## Work instructions
Condense the paragraph of the passage that begins "Is it really desirable to make the new CIF format" into a short bulleted list that keeps its main points.

If you look carefully, you will see a similar trend with mmCIF, in which
and XML representation sharing the dictionary plays a much more
important role than the CIF format.

Is it really desirable to make the new CIF format so rigid and 
unadaptable that major portions of macromolecular crysallography
end up migrating to very different formats, as they already are
doing?  Yes, there is great value in having a common dictionary,
but would there not be additional value in having a sufficiently
flexible common format to allow for more software sharing than
we now have?  It is really desirable for us to continue in the
direction of a single macromolecular experiment having to
deal with HDF5 and CIF/DDL2/MIME representations of the image data
during collection, CCP4-style CIF representations during processing
and deposition and legacy PDB and PDBML representations in subsequent 
community use?  If we could be a little bit more flexible, we might be
able to reduce the data interchange software burdens a little.
Right now, this discussion seems headed in the direction of simply
adding yet another data representation (DDLm/CIF2) to the mix,
increasing the chances of mistranslation and confusion, rather
that reducing them.

Dataset rows

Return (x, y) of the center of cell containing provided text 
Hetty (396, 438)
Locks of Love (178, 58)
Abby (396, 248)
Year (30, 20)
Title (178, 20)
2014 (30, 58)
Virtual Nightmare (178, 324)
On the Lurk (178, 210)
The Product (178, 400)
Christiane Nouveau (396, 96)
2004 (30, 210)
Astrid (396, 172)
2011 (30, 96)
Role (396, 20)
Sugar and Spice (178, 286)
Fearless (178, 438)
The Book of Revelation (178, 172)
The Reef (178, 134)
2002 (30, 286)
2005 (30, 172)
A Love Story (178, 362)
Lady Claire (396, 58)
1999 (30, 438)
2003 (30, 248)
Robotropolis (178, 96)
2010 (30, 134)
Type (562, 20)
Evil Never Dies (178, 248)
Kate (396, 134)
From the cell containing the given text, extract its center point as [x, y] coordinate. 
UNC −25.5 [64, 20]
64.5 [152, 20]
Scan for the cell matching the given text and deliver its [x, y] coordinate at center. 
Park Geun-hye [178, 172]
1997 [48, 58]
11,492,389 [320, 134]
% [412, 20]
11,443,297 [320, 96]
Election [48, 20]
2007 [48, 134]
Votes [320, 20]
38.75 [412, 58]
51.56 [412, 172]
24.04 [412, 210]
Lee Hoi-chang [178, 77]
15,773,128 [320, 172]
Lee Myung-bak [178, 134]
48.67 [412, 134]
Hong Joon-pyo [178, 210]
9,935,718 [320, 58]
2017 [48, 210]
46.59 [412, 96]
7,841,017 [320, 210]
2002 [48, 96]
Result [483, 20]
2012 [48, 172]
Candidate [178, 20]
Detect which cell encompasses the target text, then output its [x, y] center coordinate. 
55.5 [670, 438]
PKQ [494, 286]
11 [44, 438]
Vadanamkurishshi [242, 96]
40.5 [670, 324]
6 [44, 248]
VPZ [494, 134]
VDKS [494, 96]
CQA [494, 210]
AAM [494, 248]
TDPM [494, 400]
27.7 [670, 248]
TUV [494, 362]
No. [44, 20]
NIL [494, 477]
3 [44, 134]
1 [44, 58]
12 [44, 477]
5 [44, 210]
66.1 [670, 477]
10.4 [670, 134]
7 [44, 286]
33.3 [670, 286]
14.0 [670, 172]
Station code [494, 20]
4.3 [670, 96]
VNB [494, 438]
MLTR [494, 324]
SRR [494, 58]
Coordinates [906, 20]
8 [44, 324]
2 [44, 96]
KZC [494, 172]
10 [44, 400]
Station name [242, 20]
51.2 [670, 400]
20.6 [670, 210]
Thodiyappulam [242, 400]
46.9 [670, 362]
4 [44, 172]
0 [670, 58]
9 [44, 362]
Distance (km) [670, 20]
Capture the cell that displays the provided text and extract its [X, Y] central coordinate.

## Complete output
- A CIF format that is too rigid and unadaptable risks driving major portions of macromolecular crystallography to very different formats, which is already happening.
- A common dictionary has great value, but a flexible common format could add value by allowing more software sharing.
- A single macromolecular experiment currently has to handle several representations:
  - HDF5 and CIF/DDL2/MIME image data during collection
  - CCP4-style CIF during processing and deposition
  - legacy PDB and PDBML in later community use
- More flexibility might reduce the burden of data interchange software.
- The discussion instead seems headed toward adding another representation (DDLm/CIF2), which would increase rather than reduce the chances of mistranslation and confusion.